Aquí entramos en un terreno ambiguo. Por un lado, quiero destacar este tipo de acciones y rechazar lo máximo posible cualquier equivalencia entre tendencias radicales de izquierda y de derecha. Por el otro, no puedo evitar pensar que es necesario no sólo un mundo post-irónico sino incluso un mundo post-cringe; porque el cringe, como versión extrema de la vergüenza propia y ajena, implica poner la emocionalidad por encima de la razón, y me preocupan las consecuencias, no necesariamente de izquierda, que eso puede tener. Pero no puedo negar que el debate racional tiene fuertes límites: no siempre es fácil convencer al otro, aún con buenos argumentos, y muchas veces implica no sólo una pérdida de tiempo sino la posibilidad de legitimar como válida una posición racista, machista, transfóbica.
El slogan de la alt-right estadounidense es “facts don’t care about your feelings”: a los hechos no les importan tus sentimientos. En vez de criticar esto desde una perspectiva constructivista o posestructuralista, prefiero decir que a los sentimientos tampoco le importan demasiado los hechos.

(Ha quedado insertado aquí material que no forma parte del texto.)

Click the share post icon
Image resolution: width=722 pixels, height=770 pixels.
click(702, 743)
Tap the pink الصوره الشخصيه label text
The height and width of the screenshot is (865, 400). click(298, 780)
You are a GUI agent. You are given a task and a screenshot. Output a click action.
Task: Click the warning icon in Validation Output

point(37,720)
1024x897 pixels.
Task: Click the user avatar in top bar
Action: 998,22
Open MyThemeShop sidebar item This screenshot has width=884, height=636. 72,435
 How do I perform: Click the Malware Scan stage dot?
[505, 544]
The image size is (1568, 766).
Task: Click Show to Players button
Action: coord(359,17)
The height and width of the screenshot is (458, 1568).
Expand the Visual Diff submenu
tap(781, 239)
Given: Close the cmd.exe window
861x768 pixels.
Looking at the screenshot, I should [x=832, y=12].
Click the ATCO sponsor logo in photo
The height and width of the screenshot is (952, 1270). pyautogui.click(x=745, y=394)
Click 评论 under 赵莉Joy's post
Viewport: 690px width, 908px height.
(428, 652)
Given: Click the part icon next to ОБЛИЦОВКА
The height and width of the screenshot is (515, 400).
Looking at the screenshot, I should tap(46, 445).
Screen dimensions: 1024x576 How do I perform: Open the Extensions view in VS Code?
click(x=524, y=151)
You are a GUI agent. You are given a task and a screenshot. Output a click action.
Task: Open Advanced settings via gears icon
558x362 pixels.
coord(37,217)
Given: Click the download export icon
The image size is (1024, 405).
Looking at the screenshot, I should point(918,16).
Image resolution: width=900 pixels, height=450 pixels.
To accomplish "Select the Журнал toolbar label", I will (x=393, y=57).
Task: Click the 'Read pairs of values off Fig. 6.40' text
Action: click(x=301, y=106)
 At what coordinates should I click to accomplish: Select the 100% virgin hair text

No tengo conclusiones claras y cerradas sobre estos fenómenos, y sobre todo, me rehúso a buscar alguna trampa que me permita conciliar mi apoyo al peronismo (cuya relación con la política radical es, como mínimo, compleja) con mi igualmente sincero apoyo a movimientos más radicales en otros países. Es evidente que estamos viviendo una serie de transformaciones fundamentales (la crisis climática, la guerra comercial entre China y Estados Unidos, el surgimiento de populismos de derecha, la pandemia de COVID), cambios radicales que implican políticas igualmente radicales.